With Museveni, 81, extending his tenure at State House from a landslide win of 72 percent, UMSC and LWU consider a bleak future in the protection of rights for queer Ugandans and other minority groups.
“Without significant political and legal shifts, LGBTQ persons will face continued criminalization, reduced civic space, and heightened insecurity, making sustained advocacy and international solidarity more critical than ever,” Mutebi said. “ It is unimaginable how it feels to live in a country with no hope.”
Grace, however, affirmed the resistance by local queer lobby groups will continue through underground networks, regional solidarity, and digital organizing.
The duo noted that a win by Museveni’s main challenger and rapper, Bobi Wine, who only managed 24 percent of the total votes cast, could have enabled the opening up of civil space and human rights protections in Uganda.
Wine, for his part, spoke in favor of the respect for the rule of law and human rights during his campaign.

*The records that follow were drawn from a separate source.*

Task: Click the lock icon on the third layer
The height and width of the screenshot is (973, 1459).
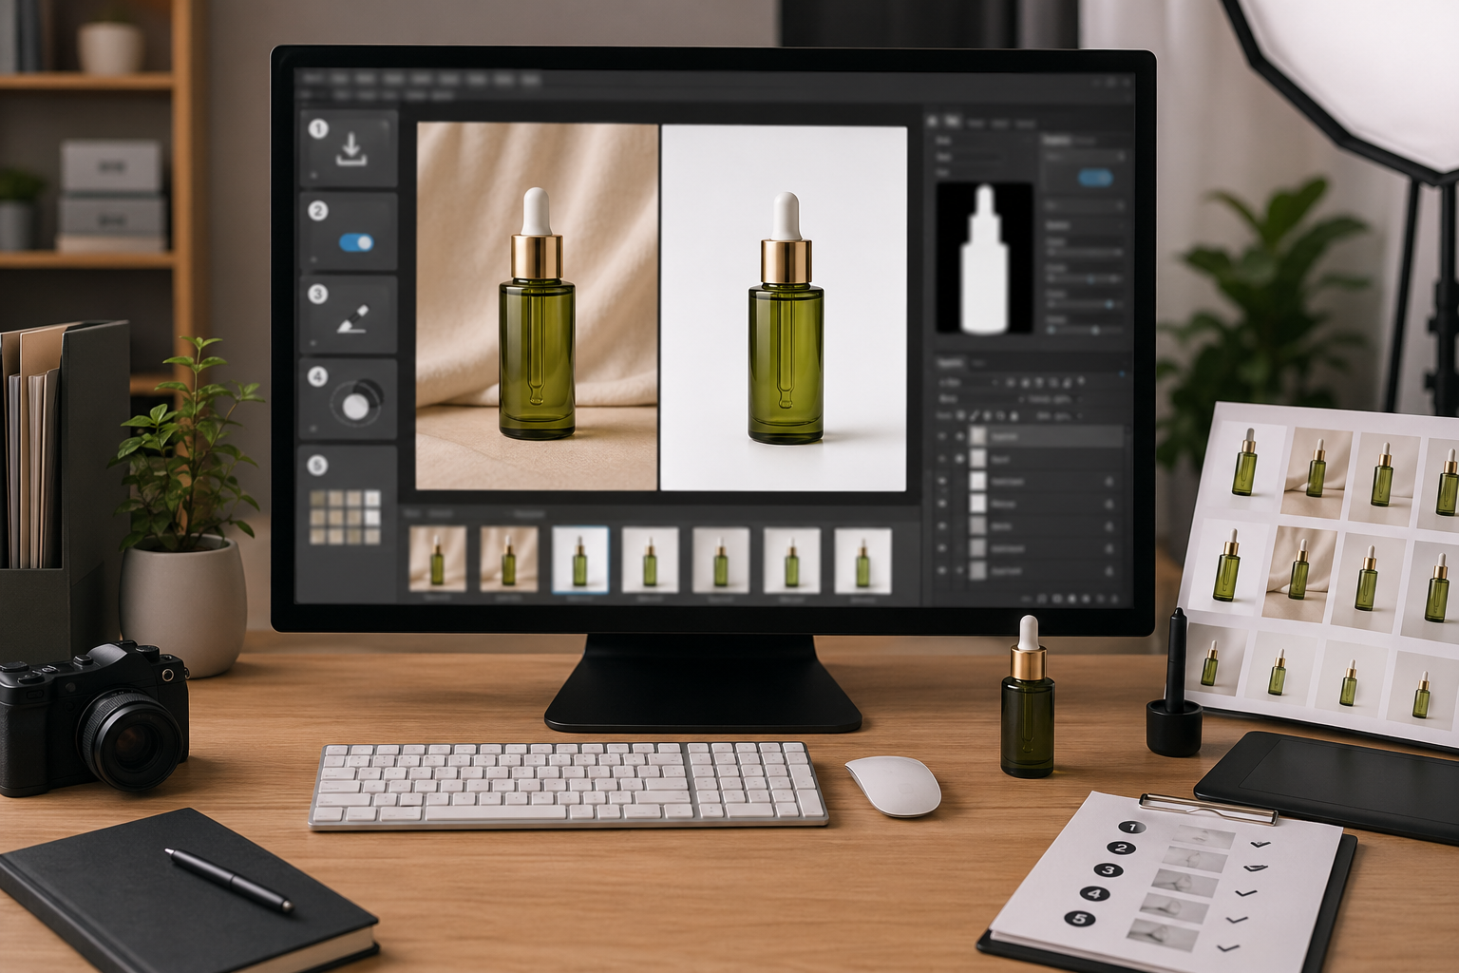Action: click(x=1109, y=482)
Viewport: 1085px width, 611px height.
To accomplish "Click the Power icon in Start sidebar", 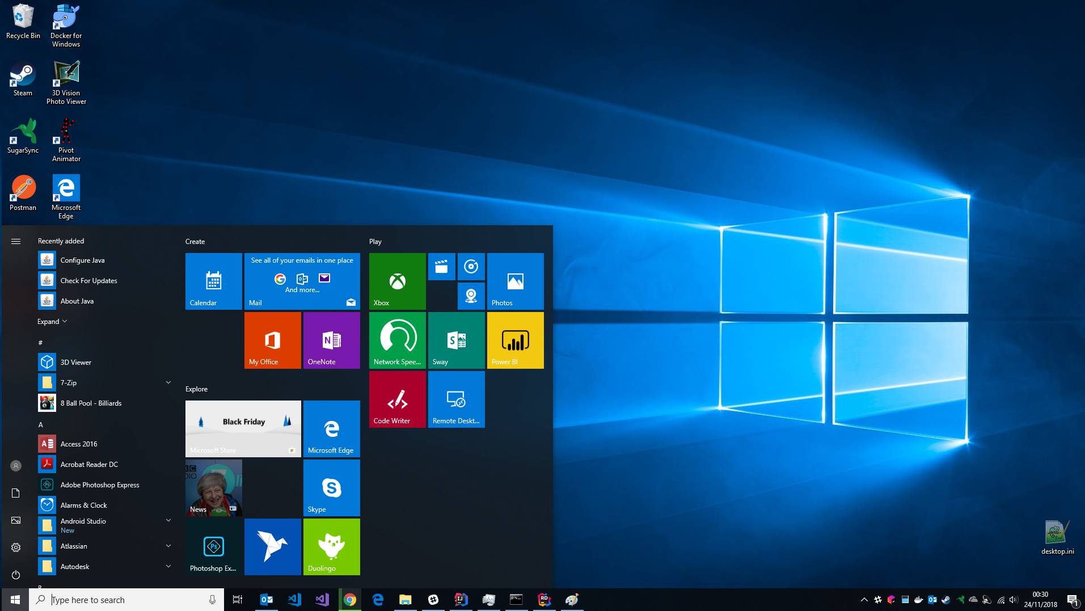I will click(x=16, y=575).
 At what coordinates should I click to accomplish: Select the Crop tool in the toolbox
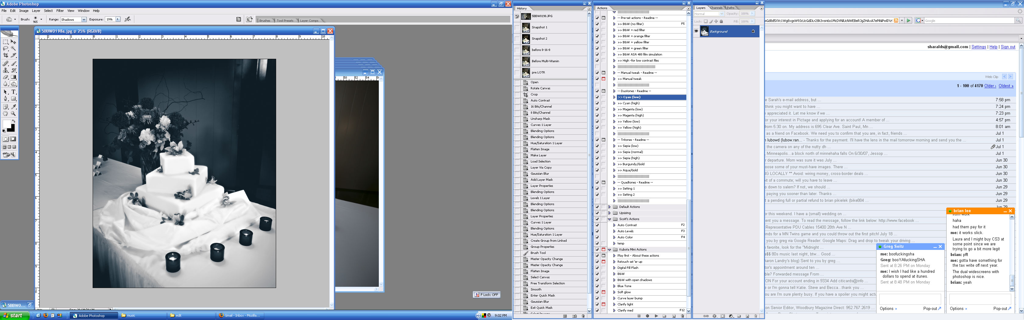point(6,55)
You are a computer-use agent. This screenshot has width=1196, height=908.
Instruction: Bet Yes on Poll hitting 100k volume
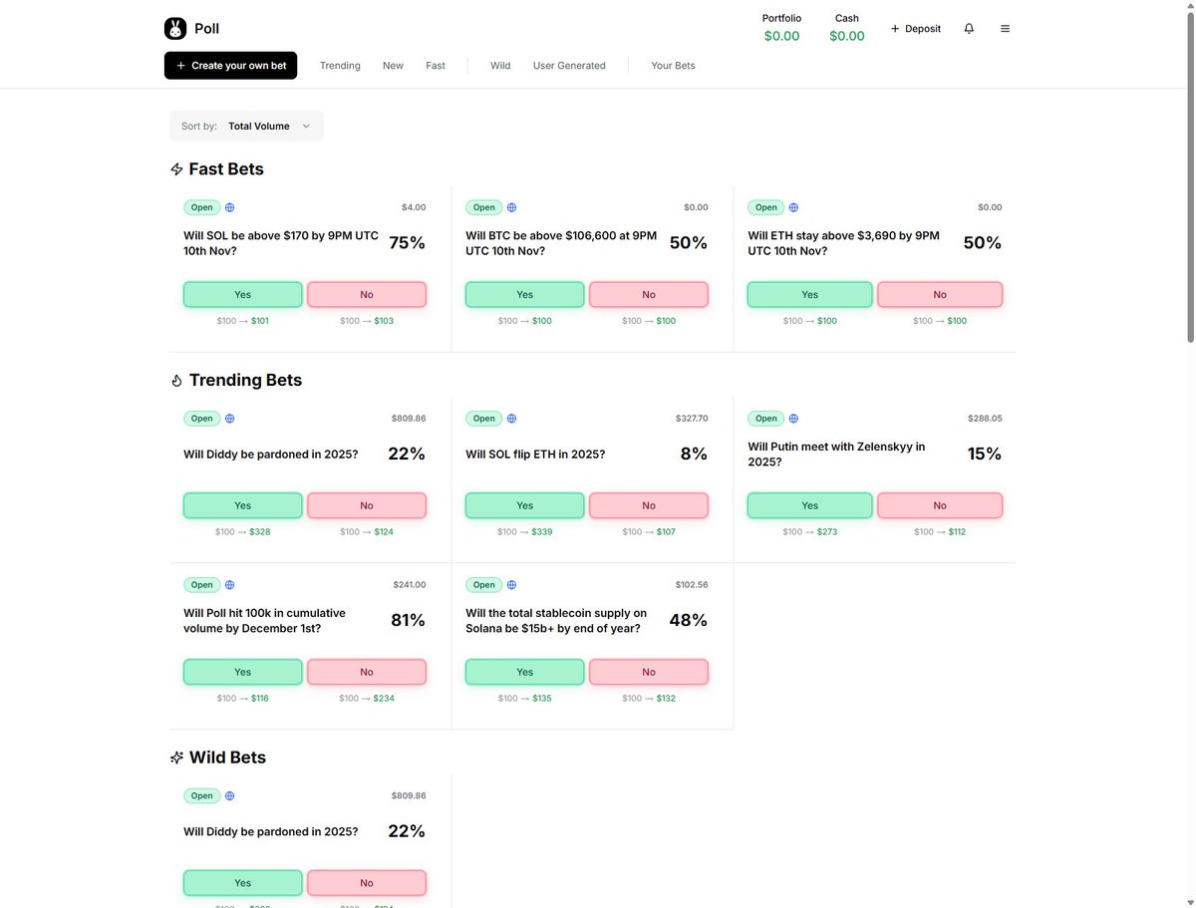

“While Bobi Wine’s past stance on LGBTQ rights was inconsistent, his recent shift toward more inclusive rhetoric and international engagement suggested a potential opening for dialogue,” Grace said. “A win might have created space for policy reform or at least reduced state-sponsored homophobia, though structural change would still require sustained pressure and coalition-building.”
Mutebi stated that a change in Uganda’s leadership to a youthful leader like Wine could have offered an opening, but not a guarantee for progress on inclusion and human rights. Mutebi added existing institutionalized and societal homophobia remain in place.